_Gestellte Aufgabe A_. Geben Sie aus der Auflistung die Zeilen von der Zeile mit „This screenshot has width=927, height=457.“ bis einschließlich der Zeile mit „Looking at the screenshot, I should 892,97.“ wortgetreu wieder.

_Vorliegender Auszug_.

# Problem mit externer SWAP Datei



## $include (24. Mai 2001)

Ich hab meine Auslagerungsdatei zwecks Systemtuning auf eine eigene Partition (D) gelegt. Damit kommt Photoshop aber nicht klar und meldet, daß keine Auslagerungsdatei auf dem Windoof Laufwerk gefunden wurde. Kann ich des irgendwie umgehen, oder braucht Photoshop die SWAP Datei auf C???


----------



## Sovok (24. Mai 2001)

ne das lässt sich in der konfiguration auf ne bestimmte platte umstelln... weiß grad ned genau wo


----------



## $include (24. Mai 2001)

Aber ich kann Photoshop ja gar net starten!!! Da kann ich auch nix umstellen!


----------



## Sovok (24. Mai 2001)

dann mach die auslagerungsfile halt wieder auf c
und hoff dasses wieder funzt

photoshop macht ja eigentlich seine eigene auslagerungsfile


----------



## $include (24. Mai 2001)

Das geht aber net, weil erstens die C Partition nur 700 MB hat und ich ne fixe Auslagerungsdatei mit 300 irgendws hab. Des geht sich nicht aus.Und mit er externen SWAP läuft UT besser!


----------



## Zack|De|La|Rocha (24. Mai 2001)

ram is momentan ziemlich günstig


----------



## Sovok (24. Mai 2001)

du musst doch nur für einen boot die swamp runtersetzen... von mir aus auf 100mb
oder lass es und start photoshop nie wieder
ram is au ne möglichkeit


----------



## Thimo Grauerholz (24. Mai 2001)

um welche auslagerungsdatei geht es eigentlich?
die von ps oder von windows?


----------



## Sovok (24. Mai 2001)

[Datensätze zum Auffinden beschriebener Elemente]
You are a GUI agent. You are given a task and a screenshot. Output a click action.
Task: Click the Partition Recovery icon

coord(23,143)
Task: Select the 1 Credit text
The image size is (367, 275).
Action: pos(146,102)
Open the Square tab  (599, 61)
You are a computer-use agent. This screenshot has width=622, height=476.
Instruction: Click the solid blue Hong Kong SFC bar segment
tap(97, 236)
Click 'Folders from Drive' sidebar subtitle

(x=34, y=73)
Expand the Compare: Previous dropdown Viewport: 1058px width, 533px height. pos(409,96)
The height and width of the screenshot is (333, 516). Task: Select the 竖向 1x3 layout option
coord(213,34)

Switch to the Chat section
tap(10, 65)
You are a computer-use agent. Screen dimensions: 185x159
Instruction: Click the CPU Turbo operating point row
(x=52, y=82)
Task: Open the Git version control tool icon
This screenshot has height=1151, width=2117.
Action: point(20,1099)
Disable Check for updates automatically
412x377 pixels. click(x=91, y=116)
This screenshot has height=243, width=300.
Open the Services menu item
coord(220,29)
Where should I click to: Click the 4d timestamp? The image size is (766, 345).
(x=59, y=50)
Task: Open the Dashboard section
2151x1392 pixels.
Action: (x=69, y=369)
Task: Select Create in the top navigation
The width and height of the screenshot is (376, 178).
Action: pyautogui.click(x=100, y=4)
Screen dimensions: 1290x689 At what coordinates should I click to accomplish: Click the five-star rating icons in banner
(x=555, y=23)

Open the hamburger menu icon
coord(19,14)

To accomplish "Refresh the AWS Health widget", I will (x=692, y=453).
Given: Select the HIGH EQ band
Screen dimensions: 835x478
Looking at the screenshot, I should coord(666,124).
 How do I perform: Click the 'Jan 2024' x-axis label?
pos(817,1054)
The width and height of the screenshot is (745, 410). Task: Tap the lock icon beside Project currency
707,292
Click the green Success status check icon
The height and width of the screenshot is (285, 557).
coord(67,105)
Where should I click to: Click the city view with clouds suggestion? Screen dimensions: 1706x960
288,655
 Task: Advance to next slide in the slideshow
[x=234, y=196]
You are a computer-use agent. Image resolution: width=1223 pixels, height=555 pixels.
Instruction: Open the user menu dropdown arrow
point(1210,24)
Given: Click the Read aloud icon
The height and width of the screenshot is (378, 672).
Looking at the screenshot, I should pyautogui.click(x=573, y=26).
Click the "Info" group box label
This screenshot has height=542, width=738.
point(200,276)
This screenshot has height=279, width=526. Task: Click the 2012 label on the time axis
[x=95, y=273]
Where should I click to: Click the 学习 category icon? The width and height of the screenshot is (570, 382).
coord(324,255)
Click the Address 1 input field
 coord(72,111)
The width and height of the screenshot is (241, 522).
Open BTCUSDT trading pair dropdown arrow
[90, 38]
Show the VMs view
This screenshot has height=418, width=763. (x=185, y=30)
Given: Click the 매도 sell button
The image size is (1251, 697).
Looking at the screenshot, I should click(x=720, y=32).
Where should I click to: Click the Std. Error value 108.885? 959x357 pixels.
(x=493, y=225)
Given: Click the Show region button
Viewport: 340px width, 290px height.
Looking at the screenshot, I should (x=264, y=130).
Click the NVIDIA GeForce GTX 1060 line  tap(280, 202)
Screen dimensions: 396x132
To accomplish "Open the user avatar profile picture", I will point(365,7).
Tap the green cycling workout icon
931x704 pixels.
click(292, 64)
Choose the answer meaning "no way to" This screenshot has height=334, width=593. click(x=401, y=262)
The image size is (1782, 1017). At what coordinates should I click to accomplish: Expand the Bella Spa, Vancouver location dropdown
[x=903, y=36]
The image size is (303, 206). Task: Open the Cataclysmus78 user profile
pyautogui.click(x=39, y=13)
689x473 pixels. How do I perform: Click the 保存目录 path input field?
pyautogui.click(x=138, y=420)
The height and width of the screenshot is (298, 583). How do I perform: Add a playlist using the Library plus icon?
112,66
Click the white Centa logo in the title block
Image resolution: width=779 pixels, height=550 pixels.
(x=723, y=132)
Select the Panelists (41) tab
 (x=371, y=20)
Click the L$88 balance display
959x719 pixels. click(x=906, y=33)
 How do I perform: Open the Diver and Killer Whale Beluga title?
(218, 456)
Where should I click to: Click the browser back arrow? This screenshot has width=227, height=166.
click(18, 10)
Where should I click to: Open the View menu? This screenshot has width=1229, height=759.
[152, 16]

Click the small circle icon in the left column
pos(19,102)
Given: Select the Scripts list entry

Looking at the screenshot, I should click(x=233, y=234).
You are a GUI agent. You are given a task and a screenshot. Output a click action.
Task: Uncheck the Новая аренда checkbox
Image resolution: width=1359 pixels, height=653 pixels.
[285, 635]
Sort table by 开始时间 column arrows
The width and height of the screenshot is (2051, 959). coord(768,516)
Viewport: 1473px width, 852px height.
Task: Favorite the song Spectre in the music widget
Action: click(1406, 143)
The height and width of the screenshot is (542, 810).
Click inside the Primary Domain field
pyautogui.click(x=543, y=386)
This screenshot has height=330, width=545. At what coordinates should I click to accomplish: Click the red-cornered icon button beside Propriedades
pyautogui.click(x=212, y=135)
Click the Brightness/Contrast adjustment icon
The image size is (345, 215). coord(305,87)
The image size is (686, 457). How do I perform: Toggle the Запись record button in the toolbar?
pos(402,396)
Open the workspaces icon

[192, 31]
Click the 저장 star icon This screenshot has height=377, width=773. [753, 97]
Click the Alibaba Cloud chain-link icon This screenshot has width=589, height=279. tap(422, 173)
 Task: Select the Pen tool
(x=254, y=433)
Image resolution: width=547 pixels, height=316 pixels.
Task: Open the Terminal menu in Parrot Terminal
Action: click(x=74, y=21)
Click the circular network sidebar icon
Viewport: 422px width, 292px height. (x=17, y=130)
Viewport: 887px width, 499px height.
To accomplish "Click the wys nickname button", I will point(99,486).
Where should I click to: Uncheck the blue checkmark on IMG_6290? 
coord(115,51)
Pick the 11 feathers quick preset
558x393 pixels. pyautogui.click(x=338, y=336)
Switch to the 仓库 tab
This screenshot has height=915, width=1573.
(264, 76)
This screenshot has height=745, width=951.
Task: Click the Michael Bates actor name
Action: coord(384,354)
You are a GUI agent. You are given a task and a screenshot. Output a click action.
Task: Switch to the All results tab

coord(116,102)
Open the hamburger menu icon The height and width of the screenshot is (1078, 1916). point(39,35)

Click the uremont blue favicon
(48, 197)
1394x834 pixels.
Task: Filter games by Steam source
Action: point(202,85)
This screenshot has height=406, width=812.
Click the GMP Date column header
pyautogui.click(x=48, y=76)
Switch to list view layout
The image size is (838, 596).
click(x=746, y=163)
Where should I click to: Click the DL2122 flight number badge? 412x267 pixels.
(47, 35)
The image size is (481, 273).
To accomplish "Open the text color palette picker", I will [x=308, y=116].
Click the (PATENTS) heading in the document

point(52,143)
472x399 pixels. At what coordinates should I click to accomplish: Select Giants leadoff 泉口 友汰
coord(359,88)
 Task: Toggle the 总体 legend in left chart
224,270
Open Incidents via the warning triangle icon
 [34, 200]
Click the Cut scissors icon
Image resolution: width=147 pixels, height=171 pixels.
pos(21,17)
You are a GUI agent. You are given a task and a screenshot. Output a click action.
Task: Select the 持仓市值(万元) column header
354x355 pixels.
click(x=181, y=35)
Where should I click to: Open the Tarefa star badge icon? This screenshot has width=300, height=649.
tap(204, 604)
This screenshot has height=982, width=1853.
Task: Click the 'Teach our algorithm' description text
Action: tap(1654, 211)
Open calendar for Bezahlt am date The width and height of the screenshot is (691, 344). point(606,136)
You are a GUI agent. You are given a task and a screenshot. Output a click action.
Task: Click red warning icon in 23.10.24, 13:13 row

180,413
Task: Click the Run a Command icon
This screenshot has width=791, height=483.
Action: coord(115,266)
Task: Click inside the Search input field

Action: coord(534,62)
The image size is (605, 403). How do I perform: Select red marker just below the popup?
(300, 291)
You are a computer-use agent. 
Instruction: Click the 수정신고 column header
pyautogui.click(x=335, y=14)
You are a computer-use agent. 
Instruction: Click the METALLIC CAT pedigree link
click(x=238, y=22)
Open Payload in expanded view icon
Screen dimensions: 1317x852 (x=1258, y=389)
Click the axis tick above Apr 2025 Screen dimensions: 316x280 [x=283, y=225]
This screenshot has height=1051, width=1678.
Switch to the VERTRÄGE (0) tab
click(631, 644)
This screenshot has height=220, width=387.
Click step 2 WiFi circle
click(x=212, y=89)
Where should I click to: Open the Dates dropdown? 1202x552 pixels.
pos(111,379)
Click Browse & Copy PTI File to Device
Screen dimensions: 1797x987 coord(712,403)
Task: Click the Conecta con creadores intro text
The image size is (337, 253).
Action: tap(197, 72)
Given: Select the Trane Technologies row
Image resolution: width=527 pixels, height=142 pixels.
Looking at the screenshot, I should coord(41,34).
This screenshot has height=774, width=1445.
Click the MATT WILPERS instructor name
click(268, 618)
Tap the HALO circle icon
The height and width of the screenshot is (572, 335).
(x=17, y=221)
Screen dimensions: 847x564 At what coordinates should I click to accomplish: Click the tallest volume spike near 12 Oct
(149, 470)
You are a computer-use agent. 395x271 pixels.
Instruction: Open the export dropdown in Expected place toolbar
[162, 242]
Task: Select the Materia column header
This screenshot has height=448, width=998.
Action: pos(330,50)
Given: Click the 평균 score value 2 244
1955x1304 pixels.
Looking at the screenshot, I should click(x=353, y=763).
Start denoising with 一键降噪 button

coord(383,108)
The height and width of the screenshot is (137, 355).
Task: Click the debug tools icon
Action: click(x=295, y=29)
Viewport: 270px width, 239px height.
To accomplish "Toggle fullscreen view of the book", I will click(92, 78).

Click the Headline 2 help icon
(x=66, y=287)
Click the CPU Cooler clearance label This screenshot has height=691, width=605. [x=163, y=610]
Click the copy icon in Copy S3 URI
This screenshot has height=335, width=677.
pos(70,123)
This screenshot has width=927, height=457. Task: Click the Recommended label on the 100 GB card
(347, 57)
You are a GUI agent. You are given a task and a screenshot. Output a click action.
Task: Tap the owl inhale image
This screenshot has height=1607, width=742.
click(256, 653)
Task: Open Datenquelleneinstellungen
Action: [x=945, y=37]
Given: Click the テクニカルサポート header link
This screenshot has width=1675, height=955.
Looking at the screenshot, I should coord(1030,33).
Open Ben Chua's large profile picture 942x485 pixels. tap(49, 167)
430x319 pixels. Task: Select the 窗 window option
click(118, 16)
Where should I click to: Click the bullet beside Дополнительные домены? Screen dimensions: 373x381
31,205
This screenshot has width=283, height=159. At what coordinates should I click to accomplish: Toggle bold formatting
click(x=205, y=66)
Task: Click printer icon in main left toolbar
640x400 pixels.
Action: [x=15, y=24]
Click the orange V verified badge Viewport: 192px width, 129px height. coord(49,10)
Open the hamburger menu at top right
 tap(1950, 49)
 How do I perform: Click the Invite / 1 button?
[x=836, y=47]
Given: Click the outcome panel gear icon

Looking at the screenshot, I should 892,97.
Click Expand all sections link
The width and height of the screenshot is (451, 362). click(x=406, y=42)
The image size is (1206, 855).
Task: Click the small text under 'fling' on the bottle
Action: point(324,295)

_Gestellte Aufgabe B_. Führen Sie den Forumsthread über die Auslagerungsdatei für Photoshop an der Stelle weiter, an der er aufhört.

_Lösung der Aufgabe A_.
This screenshot has width=927, height=457. Task: Click the Recommended label on the 100 GB card
(347, 57)
You are a GUI agent. You are given a task and a screenshot. Output a click action.
Task: Tap the owl inhale image
This screenshot has height=1607, width=742.
click(256, 653)
Task: Open Datenquelleneinstellungen
Action: [x=945, y=37]
Given: Click the テクニカルサポート header link
This screenshot has width=1675, height=955.
Looking at the screenshot, I should coord(1030,33).
Open Ben Chua's large profile picture 942x485 pixels. tap(49, 167)
430x319 pixels. Task: Select the 窗 window option
click(118, 16)
Where should I click to: Click the bullet beside Дополнительные домены? Screen dimensions: 373x381
31,205
This screenshot has width=283, height=159. At what coordinates should I click to accomplish: Toggle bold formatting
click(x=205, y=66)
Task: Click printer icon in main left toolbar
640x400 pixels.
Action: [x=15, y=24]
Click the orange V verified badge Viewport: 192px width, 129px height. coord(49,10)
Open the hamburger menu at top right
 tap(1950, 49)
 How do I perform: Click the Invite / 1 button?
[x=836, y=47]
Given: Click the outcome panel gear icon

Looking at the screenshot, I should 892,97.

_Lösung der Aufgabe B_.
seit er die von windoof auf ne andere partition gelegt hat startet photoshop nimmer

ich schlag ihm nur vor die partition kurzzeitig wieder zurück auf c zu legen um das prob zu fixen


----------



## Thimo Grauerholz (24. Mai 2001)

photoshop interessiert doch nicht wo die auslagerungsdatei von windows ist.. naja, jedenfalls nicht soo. also wenn du genug platz auf den platten hast dürfte kein prob da sein.. bzw. wenn dir genug platz zur verfügung steht


----------



## Sovok (24. Mai 2001)

alles was ich weiß is, dass photoshop nimmer gestartet is, nachdem er die file auf d: gelegt hat

was weiß ich wo das eigentliche problem is


----------



## Thimo Grauerholz (25. Mai 2001)

hm ja, hat er denn auch sein system gemeldet das er die datei verschoben hat? eigentlich kann man die win386.swp (win9x) oder pagefile.sys (win2k) nicht einfach so verschieben


@sovok
joa das meine ich auch,, deshalb gibt es eines erachtens auch keine probleme damit


----------



## Sovok (25. Mai 2001)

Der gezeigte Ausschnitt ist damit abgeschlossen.